As promised, Friday was a good day! I was sent by my principal to observe other teachers in action at the high school where he was resident principal last year. I got a lot of great ideas that I want to try to put into practice.
Having seen each of them in action, I can tell that they are excellent teachers, and I can see why. Each of them had clear control of their classroom. They also had ways of engaging off-task students without eliciting the negative reactions I get so frequently. I also got a lot of insight into “the System” and the city culture from some math teachers that all came up in Baltimore and who are all veteran teachers. They told me about the ebb and flow of public schooling. It was almost kind of funny; all 3 had started off in middle school, which all 3 agreed is generally a mess, city-wide. All 3 lasted less than a year, but eventually came back to the System.
One particularly interesting topic that came up was the major emerging crisis across the district concerning the high-stakes tests for graduation. The students have been taking exit exams for years, but until this year, they have only been required to sit the exams. Now they must pass all 4 exams in order to graduate. The problem isn’t actually that the System is unprepared for the fact that Baltimore City students are not going to pass in high numbers. This is well-known, and the state has contingency plans for that, in the form of alternative tests and projects, and across the city, an enormous amount of resources has been directed toward ensuring that the students have access to all the preparation they need. The problem is that students are still not taking advantage of those resources. It’s becoming increasingly clear that, come graduation time, there’s going to be a catastrophe in the graduation rate, even by Baltimore City standards. As far as I can tell, there’s no concrete plan for what can be done to prevent this, or what happens to the students who don’t pass the test.

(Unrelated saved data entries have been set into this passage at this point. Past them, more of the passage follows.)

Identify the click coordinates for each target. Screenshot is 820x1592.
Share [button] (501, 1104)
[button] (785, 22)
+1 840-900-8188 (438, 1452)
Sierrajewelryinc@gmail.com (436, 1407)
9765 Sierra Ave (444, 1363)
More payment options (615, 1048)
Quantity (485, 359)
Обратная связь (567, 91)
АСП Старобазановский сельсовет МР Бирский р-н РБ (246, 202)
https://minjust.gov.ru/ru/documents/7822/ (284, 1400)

The teacher I was speaking to doesn’t blame the System—-after all, this situation is unprecedented, and who knew that even with all hands on deck to get the students up to speed that we’d still be coming up way short. I responded that it still was important that the students know this stuff. After all, the exit exams test only subjects from freshman and sophomore year, albeit pretty rigorously.
She replied, “See I disagree. It used to be we tested the kids on functional math. Can you go to the store and find a discount? You go to work at 7:00 and leave at 3:45, how many hours and minutes is that? Can you do your taxes?
“This algebra I stuff doesn’t mean anything to these kids. They’re not walking around thinking, ‘what’s the mean of that?’ They’re not looking for box patterns. We need to be teaching them stuff they can use.
“When I was in middle school, they taught us how to do taxes. We were filling out the 1040EZ. I didn’t plan on going to college when I was in high school, but when I decided to go, there were placement tests to see what math class I belonged in.
“What if a kid wants to be an artist? What kind of math is he going to take in college? Probably not higher-level math–probably whatever the easiest class that’ll give him that college math credit. He doesn’t need to know this stuff”
She’s got a point, especially since she teaches at a neighborhood school, not a college prep school like mine aspires to be. Rigor is important, that’s for sure, but maybe we’re fighting a losing battle if it’s just rigor for rigor’s sake. Although, the one thing I would say is that nowadays, opportunities for people with a high school education are drying up. So I don’t know what the answer is. I suppose if there were an easy answer, we’d already have figured it all out.